The vampire girl and her wizard boyfriend would die together on a frozen mountain trail with a barbarian warrior and a whining teenager at their feet. What would Brinn think of that? She turned her head up to the gray sky and watched the snow blow and swirl against the wall of mountain next to them.
It had been silly to think they could have a life for themselves.
They weren’t real.
The sky turned black. Esme felt something warm and wet poke into her eye.
She blinked weakly and felt the mini icicles break apart on her eyelashes. An immense hairy face was staring down at her. The heat expelled from its snout steamed against her face.
Selma almost had it right.
Not polar bears…
Black bears.
Chapter 16
A hand wrapped around Brinn’s ankle and pulled. She fell to her knees and tried to resist the force yanking her into the manhole.
Marshal Lowe pushed her further in. “Get going, Brinn! Wh
atever’s down there can’t be any worse than what’s up here.” He butted a wannasee in the face with the end of his rifle; the bone beneath its featureless face caved in. It staggered back into another one but remained standing. The tiny hole at the center of its face puckered and squealed and it came on again.
Brinn descended into the darkness; the hand below helped her feet find the rungs of a ladder.
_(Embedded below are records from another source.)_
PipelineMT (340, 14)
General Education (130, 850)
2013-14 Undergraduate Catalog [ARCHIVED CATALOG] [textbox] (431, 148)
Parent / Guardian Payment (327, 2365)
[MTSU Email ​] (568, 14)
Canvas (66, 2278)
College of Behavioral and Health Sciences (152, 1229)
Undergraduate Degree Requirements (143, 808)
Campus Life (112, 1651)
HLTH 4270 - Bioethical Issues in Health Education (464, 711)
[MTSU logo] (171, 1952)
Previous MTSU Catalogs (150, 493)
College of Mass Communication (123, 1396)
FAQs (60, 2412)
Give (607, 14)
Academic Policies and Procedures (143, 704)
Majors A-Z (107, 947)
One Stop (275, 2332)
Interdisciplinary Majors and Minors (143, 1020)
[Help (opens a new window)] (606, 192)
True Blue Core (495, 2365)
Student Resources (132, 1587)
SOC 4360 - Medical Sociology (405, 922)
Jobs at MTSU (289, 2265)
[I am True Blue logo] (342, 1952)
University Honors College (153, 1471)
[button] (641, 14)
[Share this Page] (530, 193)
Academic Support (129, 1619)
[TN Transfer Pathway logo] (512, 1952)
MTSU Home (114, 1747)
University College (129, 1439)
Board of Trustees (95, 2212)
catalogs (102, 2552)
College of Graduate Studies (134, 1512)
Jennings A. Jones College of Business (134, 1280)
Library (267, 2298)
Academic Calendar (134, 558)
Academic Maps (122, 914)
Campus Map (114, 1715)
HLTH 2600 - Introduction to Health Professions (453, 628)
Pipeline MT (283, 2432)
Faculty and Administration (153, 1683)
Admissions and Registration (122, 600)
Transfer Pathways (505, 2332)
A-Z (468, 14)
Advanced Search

Lowe and Oscar followed down seconds later. Reginald remained where he was. The wannasee were beginning to claw and pound at his colorful blinking surface. The robot had already calculated that the radius of the opening wouldn’t allow him access.
“Go on without me,” he called down.
Oscar’s head and shoulders were still above ground when he saw the wannasee overwhelm Reginald. The robot toppled over onto his side under a wave of clutching flesh. One by one, the lights blinked out.
His final action was to push the manhole cover back into place with a twitching arm. Oscar had no choice but to duck under before it decapitated him. He tried pushing it back up. It moved an inch or two but the crush of bodies slammed it back down. He put all of his android strength into it again. It wouldn’t budge. A low groan echoed through the tunnel. Dust trickled down into his face as the pavement above threatened to give way under the sheer weight of wannasee pressing against it.
“Get down here!” Lowe yelled from somewhere below.
The android paused a moment longer, resting his forehead against a cold iron rung, and shut his eyes in regret. A loud crack followed by a stream of crumbling cement had him moving again. Oscar’s eyes snapped open—the infrared mode automatically activated—and he navigated his way into the cool, damp depths below.
Lowe’s cowboy hat came into view, a pink glow with lighter patches of sweat and dirt near the center. He looked up at Oscar and held a hand out to help. The marshal’s eyes were disturbingly black in this light, the deep wrinkles of his face like ragged fault lines. “There’s nothin’ more you could have done,” he said, pushing Oscar along into the darkness.